The observant amongst you will notice that there are lots of hatchbacks but only two BMWs in that mix: one middle-of-the-road 1989 E30 320i 4 door saloon and one much-loved classic 1974 2002 Cabriolet.
The former was my first and only foray beyond four cylinders (so maybe I’m greener, or could that be just meaner, than I thought) and only got as far as six; but a glorious engine it was and is. If BMW stands for nothing else, it is for the supreme craftsmanship and performance of its six cylinder engines - and many engines of the year awards attest to that. Pre-owned by an Italian thug, its engine had been more than mauled, but I was seduced by its deep blue colour, its flash alloys and, quite possibly, its good-looking owner. Rough but always ready, it survived dirt roads and even, to celebrate the Millennium, shed not one but two tyres at once on a dirt road in the middle of nowhere… and survived to fight another day.

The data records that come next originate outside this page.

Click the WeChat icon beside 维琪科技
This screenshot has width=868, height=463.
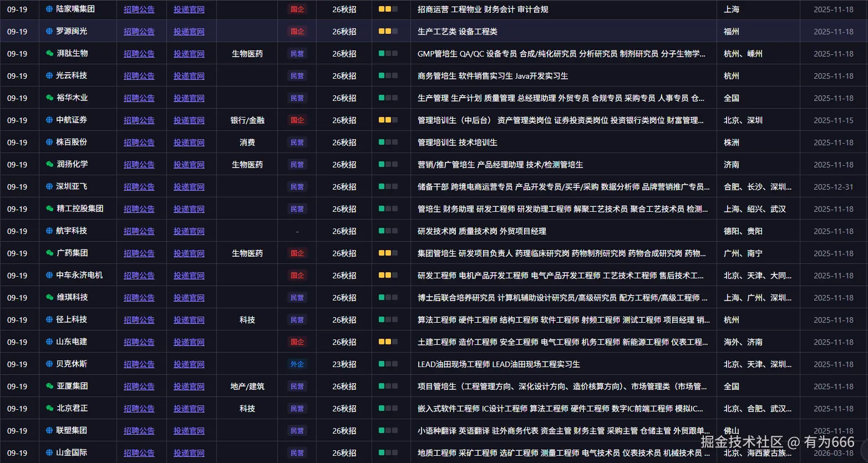point(49,298)
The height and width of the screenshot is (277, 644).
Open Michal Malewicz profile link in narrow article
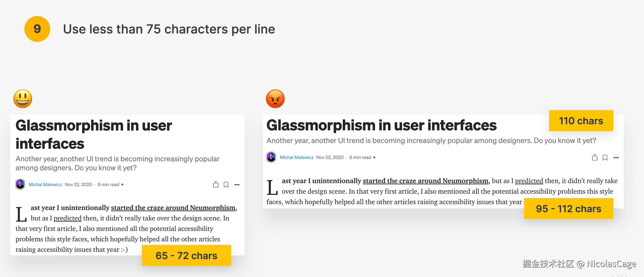(45, 185)
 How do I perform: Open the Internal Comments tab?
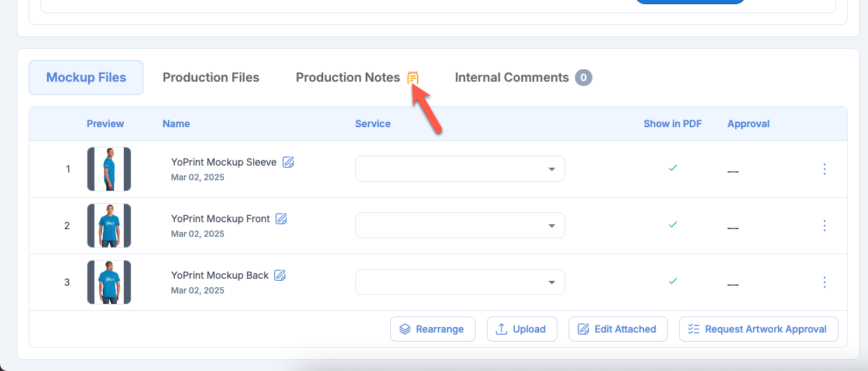tap(511, 78)
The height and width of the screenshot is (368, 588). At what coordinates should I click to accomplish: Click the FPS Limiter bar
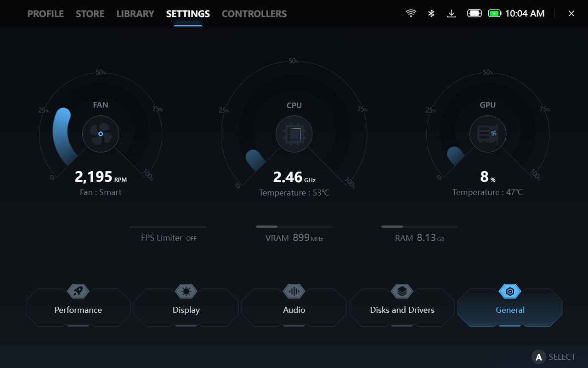169,227
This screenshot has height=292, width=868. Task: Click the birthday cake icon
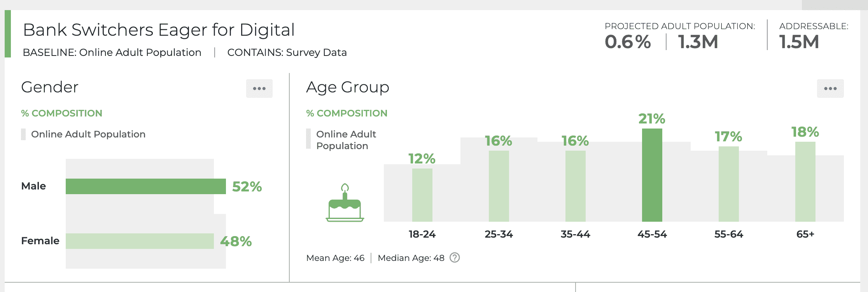point(345,203)
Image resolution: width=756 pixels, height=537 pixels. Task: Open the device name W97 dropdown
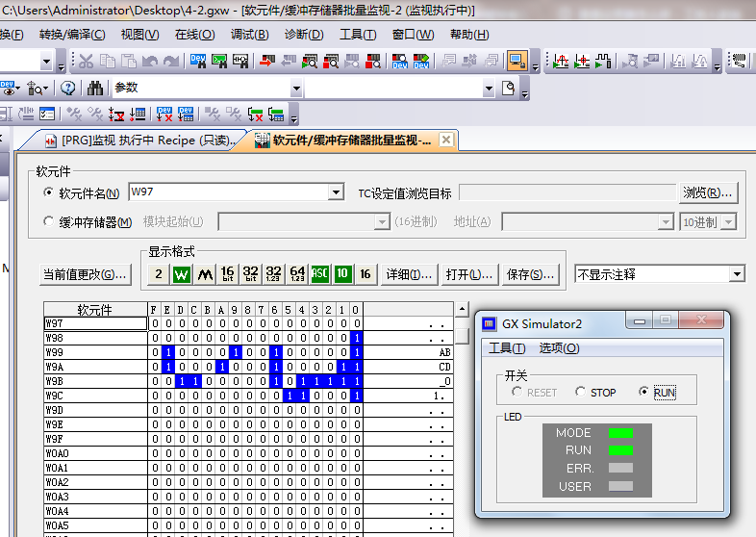336,192
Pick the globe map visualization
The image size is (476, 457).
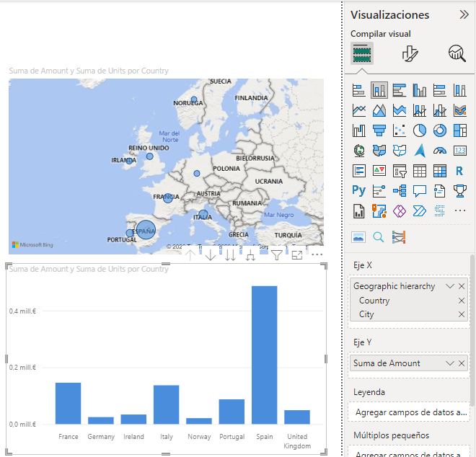[x=359, y=151]
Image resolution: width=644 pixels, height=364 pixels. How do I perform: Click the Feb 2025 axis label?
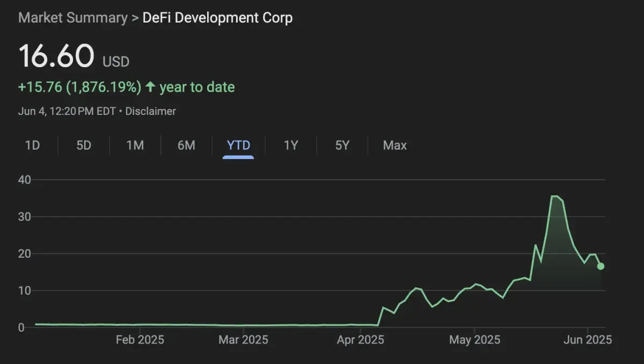pos(140,340)
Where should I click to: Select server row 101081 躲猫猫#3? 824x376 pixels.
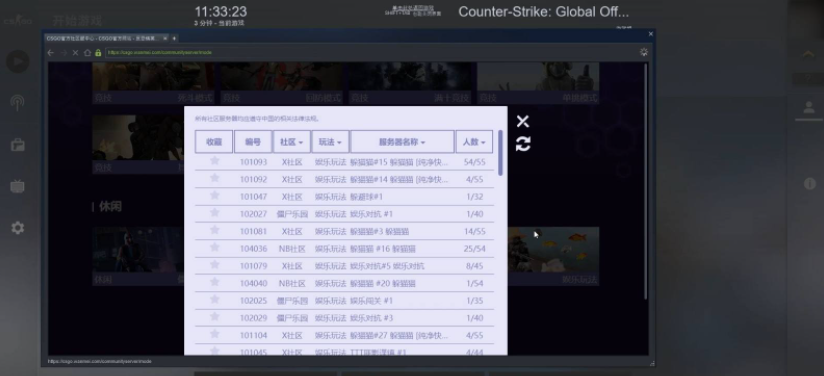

The 2002 Cabriolet was another matter. Linking back to that first BMW of my mother’s in 1975, it was pure nostalgia and bought at the absolute height of the classic car market. Still, it only lost R10,000 in value in the five years I owned it, having cost the princely sum of R70,000 in the first place. GTL 614N (Gretel) was one of the last right hand drive Cabriolets in the country and now lives in Scotland, pampered, I hope. She made the most fantastic sound, handled superbly, looked great and was everything you would ever want in a Beemer. Classic looks, peerless engineering and surprisingly reasonable economy for a 100bhp 2 litre engine. Sadly, BMW SA believed it unwise to import from the UK as there were no parts for it here – or it might have been with me here today.
Instead, nudging 50, I’m at the stage of my ongoing mid life crisis where NOT having a soft top sports car feels like not living. This is sunny South Africa, after all, and the roads are still good enough – in the Western Cape at least – to have some top down fun. Cancer be damned. Planet be damned. Guilt be damned. I need to inject some joy into my life – if not every day, at least occasionally. And anyway, BMW’s advertising tells me that BMWs are all about joy. And the pessimists tell me there’s only another year till the world comes to an end. What further excuse do I need?